Nous avons aujourd’hui sur la table environ 250 propositions législatives à l’échelle européenne. Il est évident que tout ne pourra pas être réglé ni même abordé en six mois. La Présidence du Conseil de l’Union doit donc jouer un rôle de médiateur et faire en sorte que certains projets aboutissent. Elle va donc choisir les sujets qu’elle souhaite pousser en priorité mais cela va également dépendre de la maturité des négociations.
En ce moment, nous avons le sujet de la régulation des services numériques qui arrive à maturité et il est bien parti pour être adopté lors de la Présidence française. La présidence portugaise avait beaucoup poussé l’Europe sociale, par exemple. La Présidence allemande a lancé dans le cadre de l’Europe de la Défense, la « boussole stratégique », et c’est la première fois que les 27 Etats membres ont cherché les menaces communes pour créer un embryon de défense européen. Les conclusions de cette initiative vont être présentées sous présidence française, fin mars 2022.On peut pousser des sujets mais nous ne sommes pas complètement libres de choisir la politique de l’Union.
Pour la santé, c’est la même chose, les initiatives commencent sous une présidence et se terminent sous une autre. Sur ce sujet comme sur les autres, nous fonctionnons en trio, ou« troïka », avec la République Tchèque et la Suède. Des avancées bien réelles se poursuivront sous présidence française, précisant par exemple le programme de travail de l’Autorité européenne de préparation et de réaction en cas d’urgence sanitaire (HERA), la nouvelle agence européenne créée l’an passé qui permettra la liaison entre la recherche fondamentale et la recherche appliquée et de meilleures réactions dans les situations d’urgence.

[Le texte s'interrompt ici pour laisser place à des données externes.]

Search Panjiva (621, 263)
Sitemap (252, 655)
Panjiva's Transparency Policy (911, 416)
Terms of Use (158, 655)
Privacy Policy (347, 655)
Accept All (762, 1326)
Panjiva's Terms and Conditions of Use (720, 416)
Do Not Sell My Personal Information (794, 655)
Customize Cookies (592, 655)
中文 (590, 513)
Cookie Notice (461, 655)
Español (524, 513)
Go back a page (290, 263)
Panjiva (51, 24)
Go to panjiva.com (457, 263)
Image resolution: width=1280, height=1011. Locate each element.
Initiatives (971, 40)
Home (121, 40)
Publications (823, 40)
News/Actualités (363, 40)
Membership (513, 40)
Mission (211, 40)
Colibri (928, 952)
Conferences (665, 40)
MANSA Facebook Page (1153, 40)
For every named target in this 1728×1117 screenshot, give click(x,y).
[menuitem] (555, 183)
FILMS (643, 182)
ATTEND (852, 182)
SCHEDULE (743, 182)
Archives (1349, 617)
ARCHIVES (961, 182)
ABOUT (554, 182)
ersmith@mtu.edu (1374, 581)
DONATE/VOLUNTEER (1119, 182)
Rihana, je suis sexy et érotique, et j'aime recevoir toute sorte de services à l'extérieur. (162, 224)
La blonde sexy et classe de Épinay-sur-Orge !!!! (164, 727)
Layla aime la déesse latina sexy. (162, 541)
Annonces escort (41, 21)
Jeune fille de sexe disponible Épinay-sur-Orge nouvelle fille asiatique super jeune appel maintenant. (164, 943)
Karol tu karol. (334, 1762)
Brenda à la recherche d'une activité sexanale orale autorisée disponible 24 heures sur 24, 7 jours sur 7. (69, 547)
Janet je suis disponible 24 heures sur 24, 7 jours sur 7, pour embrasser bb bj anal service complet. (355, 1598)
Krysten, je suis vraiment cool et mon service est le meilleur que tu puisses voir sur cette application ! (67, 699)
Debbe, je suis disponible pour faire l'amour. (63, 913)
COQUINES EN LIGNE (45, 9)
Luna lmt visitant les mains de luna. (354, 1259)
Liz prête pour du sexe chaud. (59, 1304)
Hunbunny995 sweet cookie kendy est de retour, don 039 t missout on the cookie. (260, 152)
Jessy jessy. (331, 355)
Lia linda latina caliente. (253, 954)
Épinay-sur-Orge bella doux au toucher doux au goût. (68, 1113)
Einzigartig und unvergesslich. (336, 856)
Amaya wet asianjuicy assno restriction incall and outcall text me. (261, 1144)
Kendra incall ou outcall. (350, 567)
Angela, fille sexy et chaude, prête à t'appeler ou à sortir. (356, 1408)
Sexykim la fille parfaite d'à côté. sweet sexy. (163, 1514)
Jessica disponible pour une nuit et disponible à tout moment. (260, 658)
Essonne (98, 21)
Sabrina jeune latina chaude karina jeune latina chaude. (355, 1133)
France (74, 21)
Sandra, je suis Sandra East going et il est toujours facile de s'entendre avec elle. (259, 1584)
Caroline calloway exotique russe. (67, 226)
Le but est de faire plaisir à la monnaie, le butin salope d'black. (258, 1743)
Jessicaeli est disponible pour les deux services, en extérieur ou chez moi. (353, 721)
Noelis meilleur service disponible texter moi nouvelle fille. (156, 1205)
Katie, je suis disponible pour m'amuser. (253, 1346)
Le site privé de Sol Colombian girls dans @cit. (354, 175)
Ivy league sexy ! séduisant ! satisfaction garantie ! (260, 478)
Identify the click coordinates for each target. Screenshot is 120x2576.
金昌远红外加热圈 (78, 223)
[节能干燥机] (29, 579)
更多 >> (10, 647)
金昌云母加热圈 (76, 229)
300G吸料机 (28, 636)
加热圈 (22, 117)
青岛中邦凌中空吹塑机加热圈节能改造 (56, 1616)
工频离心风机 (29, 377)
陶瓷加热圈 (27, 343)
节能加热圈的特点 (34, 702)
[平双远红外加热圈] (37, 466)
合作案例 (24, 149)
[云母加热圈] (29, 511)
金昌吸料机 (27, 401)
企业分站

Nextep : Est-ce que les travaux des agences sanitaires, notamment l’établissement d’une liste de produits de santé particulièrement stratégiques, sont un des enjeux de la PFUE ?
Sabine THILLAYE : Nous n’avons pas travaillé sur ce sujet en particulier au sein de la Commission des affaires européennes. En revanche, la résolution adoptée en juillet dernier, au stade de la création de l’HERA, a salué l’impulsion politique qui était nécessaire.
« Il faut désormais déterminer les sujets à pousser en priorité pour donner l’élan nécessaire à l’Europe de la santé »
La Présidence française n’a peut-être pas un rôle particulièrement visible à jouer pour l’Europe de la santé car nous n’en sommes qu’au tout début. Des structures vont être mises en place et il faut désormais déterminer les sujets à pousser en priorité pour donner l’élan nécessaire à cette construction. C’est là-dessus que l’on peut attendre la PFUE.